--- DATASET EXTRACT ---
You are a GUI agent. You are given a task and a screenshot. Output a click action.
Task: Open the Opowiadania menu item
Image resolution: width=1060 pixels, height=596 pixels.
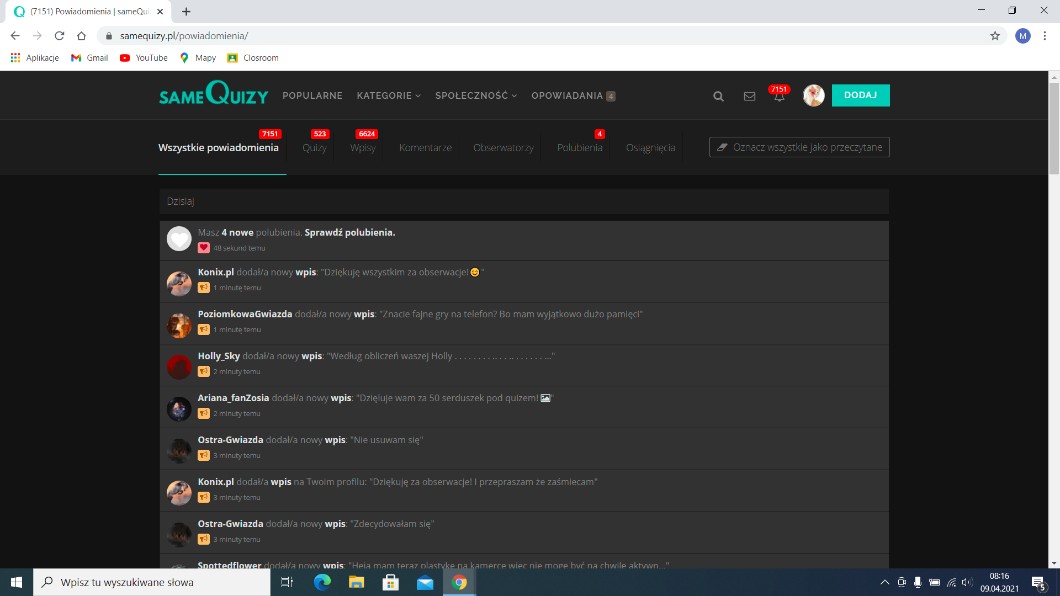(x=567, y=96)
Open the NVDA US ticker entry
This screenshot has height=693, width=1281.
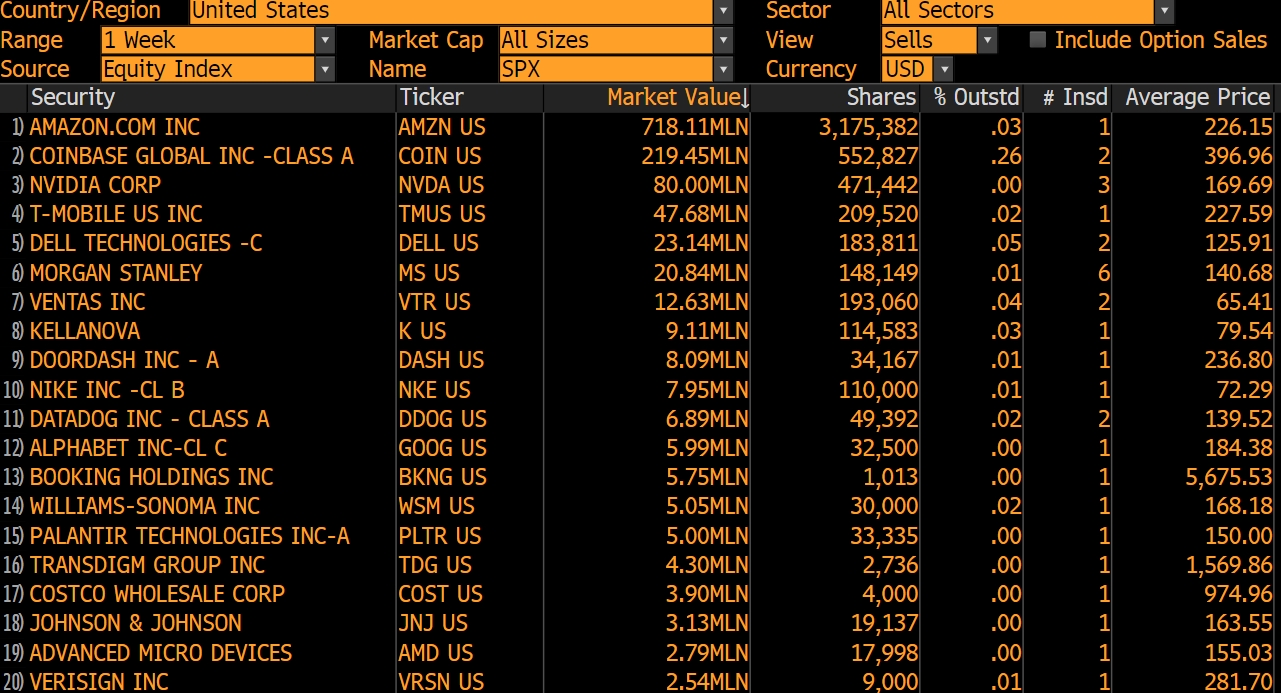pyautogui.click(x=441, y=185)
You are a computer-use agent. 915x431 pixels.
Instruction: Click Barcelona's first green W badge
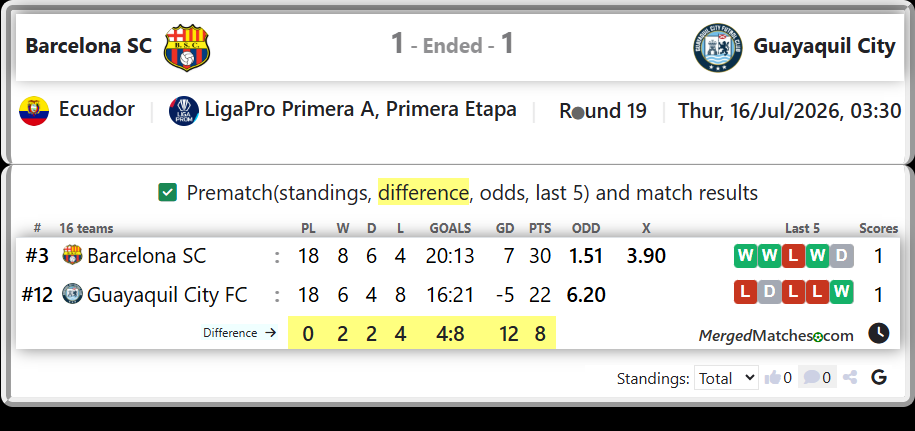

--- ABOUT THIS EXERCISE ---
Repeat verbatim the lines between the start of the data and the line containing "Open the NVDA US ticker entry", both ends included, omitting all pictures.

--- THE COMPLETED TASK ---
You are a GUI agent. You are given a task and a screenshot. Output a click action.
Task: Open the Opowiadania menu item
Image resolution: width=1060 pixels, height=596 pixels.
(x=567, y=96)
Open the NVDA US ticker entry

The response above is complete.